Construction of the bungalows did not commence until 1929, and they are believed to be first European residence in the district. Each simply styled room has a brass plaque on the door denoting the names of various explorers and researchers who had a small part to play in the valleys and ranges. Marsh, Fraser, Brock, Tyler, Sullivan, and our room after a Major Wells. The lodgings sit atop a lush hillside surrounded in every direction by tea plantations which span much, much further than the eye can see. The smell of these tea plants are as ever present as they are invigorating.
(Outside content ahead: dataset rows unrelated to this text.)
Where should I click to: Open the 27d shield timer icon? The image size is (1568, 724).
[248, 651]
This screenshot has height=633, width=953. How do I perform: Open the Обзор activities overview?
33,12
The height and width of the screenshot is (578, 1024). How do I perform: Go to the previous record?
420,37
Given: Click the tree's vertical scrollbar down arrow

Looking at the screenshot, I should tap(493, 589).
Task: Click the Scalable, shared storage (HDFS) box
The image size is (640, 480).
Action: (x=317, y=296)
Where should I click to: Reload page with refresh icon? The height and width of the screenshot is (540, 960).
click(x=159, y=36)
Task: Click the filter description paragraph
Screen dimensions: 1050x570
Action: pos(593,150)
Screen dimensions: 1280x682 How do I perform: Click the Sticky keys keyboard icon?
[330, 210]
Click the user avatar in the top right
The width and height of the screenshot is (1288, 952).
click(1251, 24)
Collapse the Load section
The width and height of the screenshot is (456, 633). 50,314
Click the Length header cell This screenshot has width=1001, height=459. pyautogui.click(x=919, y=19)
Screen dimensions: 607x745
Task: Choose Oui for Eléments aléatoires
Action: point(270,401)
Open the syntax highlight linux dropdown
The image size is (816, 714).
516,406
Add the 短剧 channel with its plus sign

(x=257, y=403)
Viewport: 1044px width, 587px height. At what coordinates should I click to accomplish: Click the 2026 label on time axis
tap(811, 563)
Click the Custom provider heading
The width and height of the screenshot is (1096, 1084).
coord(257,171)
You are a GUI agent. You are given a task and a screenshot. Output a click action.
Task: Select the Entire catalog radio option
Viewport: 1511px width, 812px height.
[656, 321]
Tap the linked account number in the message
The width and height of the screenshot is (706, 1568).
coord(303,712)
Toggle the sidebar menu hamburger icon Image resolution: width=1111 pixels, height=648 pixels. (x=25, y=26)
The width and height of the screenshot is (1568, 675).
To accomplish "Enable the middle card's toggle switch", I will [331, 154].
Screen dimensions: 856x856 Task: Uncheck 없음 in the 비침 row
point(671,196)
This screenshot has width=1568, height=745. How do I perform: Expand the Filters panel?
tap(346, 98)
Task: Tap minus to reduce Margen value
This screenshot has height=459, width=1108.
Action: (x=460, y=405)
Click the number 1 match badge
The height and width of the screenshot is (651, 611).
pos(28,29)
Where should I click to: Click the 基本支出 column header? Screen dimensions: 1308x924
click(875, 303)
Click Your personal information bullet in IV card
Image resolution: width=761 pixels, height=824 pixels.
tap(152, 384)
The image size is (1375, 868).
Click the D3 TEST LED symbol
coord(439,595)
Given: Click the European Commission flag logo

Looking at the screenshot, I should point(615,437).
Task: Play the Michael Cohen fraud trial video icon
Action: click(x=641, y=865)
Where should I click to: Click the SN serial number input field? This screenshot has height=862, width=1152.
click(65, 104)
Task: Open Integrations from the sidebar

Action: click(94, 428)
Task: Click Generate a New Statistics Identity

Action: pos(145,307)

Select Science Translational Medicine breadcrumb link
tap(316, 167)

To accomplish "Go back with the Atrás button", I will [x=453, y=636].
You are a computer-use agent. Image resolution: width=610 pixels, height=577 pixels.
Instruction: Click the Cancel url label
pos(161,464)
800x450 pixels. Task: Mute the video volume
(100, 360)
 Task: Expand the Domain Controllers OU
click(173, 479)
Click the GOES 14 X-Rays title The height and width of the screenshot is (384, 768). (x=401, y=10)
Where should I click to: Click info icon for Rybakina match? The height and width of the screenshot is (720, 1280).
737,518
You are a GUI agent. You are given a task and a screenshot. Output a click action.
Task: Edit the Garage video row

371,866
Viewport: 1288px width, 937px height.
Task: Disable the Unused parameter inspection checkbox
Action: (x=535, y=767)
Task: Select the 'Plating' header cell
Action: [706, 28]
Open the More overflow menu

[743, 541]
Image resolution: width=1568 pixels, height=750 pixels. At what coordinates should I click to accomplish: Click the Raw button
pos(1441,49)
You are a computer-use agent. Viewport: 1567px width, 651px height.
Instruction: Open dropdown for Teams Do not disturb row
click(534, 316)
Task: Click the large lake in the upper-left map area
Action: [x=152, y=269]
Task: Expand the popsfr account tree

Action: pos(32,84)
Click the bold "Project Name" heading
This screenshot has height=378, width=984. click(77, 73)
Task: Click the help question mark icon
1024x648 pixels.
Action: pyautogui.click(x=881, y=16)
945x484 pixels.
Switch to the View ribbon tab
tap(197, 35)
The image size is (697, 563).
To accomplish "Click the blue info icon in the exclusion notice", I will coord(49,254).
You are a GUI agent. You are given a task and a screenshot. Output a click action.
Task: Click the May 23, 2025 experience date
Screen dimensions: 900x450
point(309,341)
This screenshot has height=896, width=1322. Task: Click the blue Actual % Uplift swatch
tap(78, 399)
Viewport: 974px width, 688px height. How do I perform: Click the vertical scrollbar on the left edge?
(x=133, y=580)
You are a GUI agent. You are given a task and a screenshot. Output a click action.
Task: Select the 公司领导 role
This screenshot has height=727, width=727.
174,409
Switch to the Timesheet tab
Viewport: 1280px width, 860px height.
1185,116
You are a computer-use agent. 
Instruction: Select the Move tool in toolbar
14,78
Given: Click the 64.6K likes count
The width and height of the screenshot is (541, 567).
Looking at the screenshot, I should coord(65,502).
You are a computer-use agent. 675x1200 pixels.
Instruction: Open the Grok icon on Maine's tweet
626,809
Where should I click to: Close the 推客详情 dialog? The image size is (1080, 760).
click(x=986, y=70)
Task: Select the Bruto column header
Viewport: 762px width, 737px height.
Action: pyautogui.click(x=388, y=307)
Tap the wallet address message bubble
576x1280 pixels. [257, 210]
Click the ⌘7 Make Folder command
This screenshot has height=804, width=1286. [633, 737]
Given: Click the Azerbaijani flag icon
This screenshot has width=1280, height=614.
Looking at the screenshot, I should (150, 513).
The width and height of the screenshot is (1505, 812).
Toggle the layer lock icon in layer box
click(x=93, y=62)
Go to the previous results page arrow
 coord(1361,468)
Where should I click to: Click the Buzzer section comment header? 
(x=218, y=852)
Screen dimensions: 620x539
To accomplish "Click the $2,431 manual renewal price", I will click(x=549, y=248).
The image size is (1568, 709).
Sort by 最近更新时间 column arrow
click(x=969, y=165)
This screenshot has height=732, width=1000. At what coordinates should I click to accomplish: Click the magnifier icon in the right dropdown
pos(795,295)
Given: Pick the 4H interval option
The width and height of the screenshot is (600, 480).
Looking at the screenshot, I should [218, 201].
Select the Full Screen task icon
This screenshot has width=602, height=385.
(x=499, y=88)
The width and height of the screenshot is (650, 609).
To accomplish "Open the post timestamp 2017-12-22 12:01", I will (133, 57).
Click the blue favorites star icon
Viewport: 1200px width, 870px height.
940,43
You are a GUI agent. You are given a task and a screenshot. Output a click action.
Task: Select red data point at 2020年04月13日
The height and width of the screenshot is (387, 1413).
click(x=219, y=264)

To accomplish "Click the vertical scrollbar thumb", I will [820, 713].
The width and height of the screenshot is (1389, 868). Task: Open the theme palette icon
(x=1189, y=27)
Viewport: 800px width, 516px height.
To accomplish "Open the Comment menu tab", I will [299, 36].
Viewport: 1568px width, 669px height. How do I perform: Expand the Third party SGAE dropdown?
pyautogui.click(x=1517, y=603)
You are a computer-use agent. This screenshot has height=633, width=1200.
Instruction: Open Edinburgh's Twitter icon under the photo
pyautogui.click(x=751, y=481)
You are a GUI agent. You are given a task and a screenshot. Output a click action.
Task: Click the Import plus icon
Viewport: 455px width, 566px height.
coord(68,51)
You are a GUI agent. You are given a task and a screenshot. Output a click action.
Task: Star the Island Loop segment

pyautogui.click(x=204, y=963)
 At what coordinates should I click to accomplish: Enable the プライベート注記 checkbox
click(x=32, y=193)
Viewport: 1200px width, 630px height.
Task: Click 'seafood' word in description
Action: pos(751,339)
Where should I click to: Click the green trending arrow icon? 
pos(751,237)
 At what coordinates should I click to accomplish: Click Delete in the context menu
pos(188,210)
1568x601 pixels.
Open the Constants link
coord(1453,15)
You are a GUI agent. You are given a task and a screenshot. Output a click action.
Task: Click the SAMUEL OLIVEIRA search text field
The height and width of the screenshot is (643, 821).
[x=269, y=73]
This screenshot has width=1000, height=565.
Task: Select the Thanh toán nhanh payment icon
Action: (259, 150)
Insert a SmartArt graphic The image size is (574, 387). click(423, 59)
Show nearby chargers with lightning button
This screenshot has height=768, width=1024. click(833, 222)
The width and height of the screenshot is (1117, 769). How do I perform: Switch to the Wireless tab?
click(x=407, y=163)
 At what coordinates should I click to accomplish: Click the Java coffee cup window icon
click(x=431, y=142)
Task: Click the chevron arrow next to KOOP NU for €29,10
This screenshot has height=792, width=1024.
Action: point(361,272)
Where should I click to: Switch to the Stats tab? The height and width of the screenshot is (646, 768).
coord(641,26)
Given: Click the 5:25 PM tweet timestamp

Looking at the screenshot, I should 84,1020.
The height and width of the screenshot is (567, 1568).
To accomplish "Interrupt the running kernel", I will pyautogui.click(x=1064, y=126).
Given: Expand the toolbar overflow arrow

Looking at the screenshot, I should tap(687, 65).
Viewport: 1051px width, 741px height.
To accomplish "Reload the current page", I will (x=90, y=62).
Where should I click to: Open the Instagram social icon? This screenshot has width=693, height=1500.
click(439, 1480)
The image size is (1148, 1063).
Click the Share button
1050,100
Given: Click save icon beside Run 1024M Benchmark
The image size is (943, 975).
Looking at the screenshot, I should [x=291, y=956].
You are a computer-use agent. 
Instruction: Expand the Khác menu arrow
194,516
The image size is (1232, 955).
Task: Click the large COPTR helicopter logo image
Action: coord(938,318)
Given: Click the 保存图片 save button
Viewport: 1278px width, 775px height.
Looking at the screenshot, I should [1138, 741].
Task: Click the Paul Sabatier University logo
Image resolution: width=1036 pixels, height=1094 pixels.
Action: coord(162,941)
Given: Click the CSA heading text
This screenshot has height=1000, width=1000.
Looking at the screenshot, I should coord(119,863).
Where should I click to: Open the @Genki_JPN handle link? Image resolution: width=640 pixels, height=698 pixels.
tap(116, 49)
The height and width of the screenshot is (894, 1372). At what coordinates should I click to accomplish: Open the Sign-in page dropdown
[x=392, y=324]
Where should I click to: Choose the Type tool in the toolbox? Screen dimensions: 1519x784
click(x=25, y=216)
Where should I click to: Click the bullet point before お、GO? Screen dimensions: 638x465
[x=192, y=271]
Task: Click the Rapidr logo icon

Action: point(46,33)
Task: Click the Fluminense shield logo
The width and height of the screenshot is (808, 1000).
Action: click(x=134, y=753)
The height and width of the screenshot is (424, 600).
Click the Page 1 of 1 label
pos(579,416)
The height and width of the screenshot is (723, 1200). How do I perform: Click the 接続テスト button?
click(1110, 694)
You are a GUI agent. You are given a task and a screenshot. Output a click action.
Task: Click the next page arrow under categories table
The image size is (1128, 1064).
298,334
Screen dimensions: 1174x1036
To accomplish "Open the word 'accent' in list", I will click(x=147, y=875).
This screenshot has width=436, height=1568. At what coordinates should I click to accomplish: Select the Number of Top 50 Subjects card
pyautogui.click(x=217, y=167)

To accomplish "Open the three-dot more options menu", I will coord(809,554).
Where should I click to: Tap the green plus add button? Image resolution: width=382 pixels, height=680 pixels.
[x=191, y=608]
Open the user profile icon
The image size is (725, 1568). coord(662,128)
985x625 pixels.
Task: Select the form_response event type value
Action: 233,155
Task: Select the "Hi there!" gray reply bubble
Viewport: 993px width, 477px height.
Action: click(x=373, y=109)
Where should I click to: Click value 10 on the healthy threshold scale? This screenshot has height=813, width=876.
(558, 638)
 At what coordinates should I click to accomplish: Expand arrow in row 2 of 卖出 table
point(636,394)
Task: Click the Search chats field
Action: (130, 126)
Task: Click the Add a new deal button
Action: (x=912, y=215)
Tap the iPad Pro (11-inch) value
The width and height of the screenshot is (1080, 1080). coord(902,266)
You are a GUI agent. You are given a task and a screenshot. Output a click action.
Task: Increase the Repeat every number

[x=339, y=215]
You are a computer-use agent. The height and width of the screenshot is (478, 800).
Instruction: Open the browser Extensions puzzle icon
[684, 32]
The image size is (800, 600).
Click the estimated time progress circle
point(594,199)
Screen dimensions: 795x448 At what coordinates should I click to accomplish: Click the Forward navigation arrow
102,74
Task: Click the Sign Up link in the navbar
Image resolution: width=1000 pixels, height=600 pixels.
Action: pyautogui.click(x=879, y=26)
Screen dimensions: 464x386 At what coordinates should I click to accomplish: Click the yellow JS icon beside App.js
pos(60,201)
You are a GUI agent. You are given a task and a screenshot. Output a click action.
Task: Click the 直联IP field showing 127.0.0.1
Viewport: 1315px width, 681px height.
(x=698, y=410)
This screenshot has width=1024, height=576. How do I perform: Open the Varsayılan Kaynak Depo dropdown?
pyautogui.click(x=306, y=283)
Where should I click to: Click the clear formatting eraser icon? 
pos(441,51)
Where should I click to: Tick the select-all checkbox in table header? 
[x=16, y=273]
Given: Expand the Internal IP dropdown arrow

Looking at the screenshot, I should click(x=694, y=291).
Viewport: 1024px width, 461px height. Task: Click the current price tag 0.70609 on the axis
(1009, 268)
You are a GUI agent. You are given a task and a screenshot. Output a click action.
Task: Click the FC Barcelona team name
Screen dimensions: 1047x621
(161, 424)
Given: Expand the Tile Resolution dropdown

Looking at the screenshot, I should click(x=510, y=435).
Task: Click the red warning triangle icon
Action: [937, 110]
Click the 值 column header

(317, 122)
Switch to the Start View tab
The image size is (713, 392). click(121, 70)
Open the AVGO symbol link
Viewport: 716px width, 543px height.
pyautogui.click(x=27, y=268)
As I write this, the sounds of a distant cricket match, traditional Indian music, the guttural hoot of the black monkey and the laughter of playing children seem to rise from the valley on the gentle mist. Between the hours of 7am and 5pm, these pleasant sounds are punctuated every hour (on the hour) by a siren call from the biggest building in the valley – the organic tea factory – which beckons workers to and from their allocated shifts. After a day or two another constant sound, the beeping of car horns, becomes so much part of the natural way of things, that you no longer seem to notice.
Our friend Pathy (an Indian born Australian resident) habitually approaches corners with a toot toot, even on the most isolated stretches of road. Another cherished sound I woke to this morning was the melody of a Carol King song in my head, reminding me of how much I miss my beautiful wife and son and my dogs, who right now are so far away.
The estate is nestled beside a state forest which in itself covers over 3,500 hectares and is home to a multitude of wildlife. The vegetation here is full and rich in both native and introduced species, ranging from silver oak and lantana to eucalyptus. There is a feeling of natural cohabitation between the people, the animals and the plant life. Each seems to have its own healthy respect for each other. I am told that India is currently the only country which is in a state of afforestation. This statistic, despite the enormous population, is one which the whole country is rightfully very proud of.
Our bungalow overlooks a majestic valley towards the Anamalai Ranges (Elephant Hills) and is the perfect place this evening for sipping brandy and reminiscing over the events of the last few days that brought me here …
After a brief stopover in Singapore and a well needed re-caffeination at Toby’s Estate coffee roasters, we boarded a late flight out of Changi and landed in the south western hub of Coimbatore in the middle of the night. Emerging with the rest of the bleary eyed passengers and welcomed by the familiar face of Pathy Kasiviswanathan at the terminal gate, we then took a quick drive to his uncle’s house in Valparai. My first impressions of Indian traffic were soon to change dramatically, after the quiet and empty midnight dash through town.
Keen to get to the coffee plantation, we rose early and after a traditional Indian breakfast of Dosa, Dahl, rice cakes and spicy chutney, we sped off towards Anamalai. Within half an hour my first impression of Indian traffic had changed forever. But, I took my foot off the passenger’s brake pedal and just let it happen. A quick stop at the drying yard, countless common monkeys, an extraordinarily long blue painted rock wall, the region’s second largest dam and precisely 40 hairpin turns later, we reached the halfway point of the drive. It was here I tasted my first real Indian tea. Lime tea. Surprisingly, the colour of a light golden sunset with a ripe apricot flavour and enhanced by sweet natural raw sugar. Amazing!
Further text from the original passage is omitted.